According to Ivy, Laplante has always kept this outlook on anything she attempted.
“She’ll put her whole heart and soul into whatever she does, and even though she has this disorder, it’s not stopping her,” Ivy said. Ivy remembers a younger, more naïve and strong-minded Phoebe who always thought she was fine. But now, with the help of her health science courses, she has learned that her health is just as important as her team.
Laplante and a few of her teammates wait to get Laplante’s weekly blood results. She appreciates the overwhelming support she receives on a daily basis, whether that’s from her teammates or her coach, Danie Caro.
Caro has been a coach at Quinnipiac for eight years and considers Phoebe to be physically gifted and also a selfless teammate.
“What strikes me the most about Phoebe is she is incredibly concerned about her teammates and she wants to be helpful,” Caro said. “I think that is a tremendous value that she brings to the team.” Caro also referred to Laplante as the glue that holds the team together.
While Caro is understanding of Laplante’s disorder, she explains that she, too, has to find a balance between Laplante’s health and performance on the field.
“A great example is that I can be like, ‘Come on, Phoebe, you’re lazy right now!’ and meanwhile it’s not that she’s lazy, it’s that she just physically can’t give more,” Caro said.
Over the past year, Caro has seen Laplante handle her disorder with maturity. Only Caro, Warheit and close friends know about her condition. Caro and Warheit both see Laplante as a role model to the younger players, despite the sideline pain she endures.

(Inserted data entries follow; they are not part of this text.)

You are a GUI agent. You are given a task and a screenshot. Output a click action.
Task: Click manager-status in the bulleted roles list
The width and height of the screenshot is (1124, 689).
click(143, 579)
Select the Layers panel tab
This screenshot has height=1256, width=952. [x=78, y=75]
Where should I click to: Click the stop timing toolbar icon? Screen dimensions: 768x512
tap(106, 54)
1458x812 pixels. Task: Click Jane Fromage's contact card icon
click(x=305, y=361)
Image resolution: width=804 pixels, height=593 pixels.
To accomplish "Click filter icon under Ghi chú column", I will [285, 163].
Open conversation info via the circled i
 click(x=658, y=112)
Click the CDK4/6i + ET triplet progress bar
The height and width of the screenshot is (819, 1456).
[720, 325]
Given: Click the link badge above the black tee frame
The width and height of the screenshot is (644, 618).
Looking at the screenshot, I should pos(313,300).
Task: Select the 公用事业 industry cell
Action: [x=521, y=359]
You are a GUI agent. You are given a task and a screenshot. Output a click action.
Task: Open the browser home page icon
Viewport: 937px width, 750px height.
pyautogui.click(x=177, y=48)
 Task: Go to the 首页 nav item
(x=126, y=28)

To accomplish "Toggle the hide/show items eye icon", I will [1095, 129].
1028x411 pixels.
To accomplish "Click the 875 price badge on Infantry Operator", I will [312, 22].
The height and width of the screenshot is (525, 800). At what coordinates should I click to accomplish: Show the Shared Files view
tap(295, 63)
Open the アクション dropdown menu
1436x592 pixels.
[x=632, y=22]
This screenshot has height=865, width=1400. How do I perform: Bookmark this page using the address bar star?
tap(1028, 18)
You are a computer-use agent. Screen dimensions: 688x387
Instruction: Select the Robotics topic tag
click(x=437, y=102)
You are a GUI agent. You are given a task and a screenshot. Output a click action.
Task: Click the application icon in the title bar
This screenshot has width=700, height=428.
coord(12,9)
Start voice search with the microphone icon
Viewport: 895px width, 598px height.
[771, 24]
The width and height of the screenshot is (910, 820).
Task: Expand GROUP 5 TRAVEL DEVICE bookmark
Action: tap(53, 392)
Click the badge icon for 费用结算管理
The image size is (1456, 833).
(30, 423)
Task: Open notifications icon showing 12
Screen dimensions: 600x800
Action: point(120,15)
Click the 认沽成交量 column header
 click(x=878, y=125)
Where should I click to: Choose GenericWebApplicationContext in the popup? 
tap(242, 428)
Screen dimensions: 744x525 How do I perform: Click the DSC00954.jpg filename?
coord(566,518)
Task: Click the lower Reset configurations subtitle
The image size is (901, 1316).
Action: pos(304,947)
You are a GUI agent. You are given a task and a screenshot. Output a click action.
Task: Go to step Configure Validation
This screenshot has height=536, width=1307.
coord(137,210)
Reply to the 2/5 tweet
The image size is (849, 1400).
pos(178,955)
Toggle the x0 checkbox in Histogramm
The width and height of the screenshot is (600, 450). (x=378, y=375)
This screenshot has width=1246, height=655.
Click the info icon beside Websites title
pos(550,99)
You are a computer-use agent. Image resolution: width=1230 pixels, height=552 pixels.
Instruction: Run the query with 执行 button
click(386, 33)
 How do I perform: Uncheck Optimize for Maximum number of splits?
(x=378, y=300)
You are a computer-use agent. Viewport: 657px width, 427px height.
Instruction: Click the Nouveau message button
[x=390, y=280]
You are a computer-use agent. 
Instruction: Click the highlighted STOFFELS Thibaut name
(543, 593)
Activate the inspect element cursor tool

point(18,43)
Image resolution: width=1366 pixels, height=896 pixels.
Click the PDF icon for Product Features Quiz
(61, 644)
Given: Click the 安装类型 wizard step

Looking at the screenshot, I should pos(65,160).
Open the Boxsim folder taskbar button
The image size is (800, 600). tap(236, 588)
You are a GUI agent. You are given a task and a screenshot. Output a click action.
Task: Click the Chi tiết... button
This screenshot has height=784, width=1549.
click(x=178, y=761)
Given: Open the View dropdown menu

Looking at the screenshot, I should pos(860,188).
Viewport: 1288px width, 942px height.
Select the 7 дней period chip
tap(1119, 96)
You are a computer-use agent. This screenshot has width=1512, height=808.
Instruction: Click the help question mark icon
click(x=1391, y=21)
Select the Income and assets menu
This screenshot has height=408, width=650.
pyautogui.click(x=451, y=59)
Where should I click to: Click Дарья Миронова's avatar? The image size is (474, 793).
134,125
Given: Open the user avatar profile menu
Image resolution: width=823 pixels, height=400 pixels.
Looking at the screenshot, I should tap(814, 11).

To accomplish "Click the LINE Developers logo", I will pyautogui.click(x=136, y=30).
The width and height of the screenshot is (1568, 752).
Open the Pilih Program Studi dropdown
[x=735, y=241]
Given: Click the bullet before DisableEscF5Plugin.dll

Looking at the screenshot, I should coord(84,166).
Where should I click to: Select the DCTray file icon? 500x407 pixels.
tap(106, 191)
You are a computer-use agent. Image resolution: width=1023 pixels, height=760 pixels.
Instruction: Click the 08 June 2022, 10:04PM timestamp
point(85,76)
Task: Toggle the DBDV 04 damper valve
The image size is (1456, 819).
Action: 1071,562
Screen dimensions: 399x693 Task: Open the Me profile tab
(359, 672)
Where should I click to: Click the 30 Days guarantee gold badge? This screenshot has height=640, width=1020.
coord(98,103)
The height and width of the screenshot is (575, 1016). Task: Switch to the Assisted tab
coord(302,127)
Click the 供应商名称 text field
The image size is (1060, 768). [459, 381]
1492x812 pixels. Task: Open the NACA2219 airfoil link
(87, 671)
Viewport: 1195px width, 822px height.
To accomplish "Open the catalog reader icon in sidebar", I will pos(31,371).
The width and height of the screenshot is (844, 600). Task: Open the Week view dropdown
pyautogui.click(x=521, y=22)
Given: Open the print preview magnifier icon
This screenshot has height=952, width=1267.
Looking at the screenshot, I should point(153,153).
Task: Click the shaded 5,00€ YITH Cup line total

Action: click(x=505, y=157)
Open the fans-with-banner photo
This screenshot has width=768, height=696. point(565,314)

Laplante hopes to become a doctor and emulate the people who help her every day with her disorder. Remembering how welcome and calm she felt in the pediatrics ward of the hospital, Laplante hopes to be that person one day.
“I want to be the doctor that has to explain it to the kids in a childish way, but also comfort the parents,” Laplante said. “When you deal with kids, you have the child aspect and the parent aspect.”
She continues to cope with her ITP by taking it day by day, she said. She does everything she can to live the way she’s always planned. She watches “Grey’s Anatomy” every Thursday with friends and loves to be with her family. She knows her health is something that sets her apart from her championship-winning teammates, but does her best to control the disorder, instead of letting it control her.
“I think it’s worth it to get the treatments, as annoying as they are, and as much as I dread getting them, it’s worth it to keep living the way you live your life, the way you would without the disorder,” she said.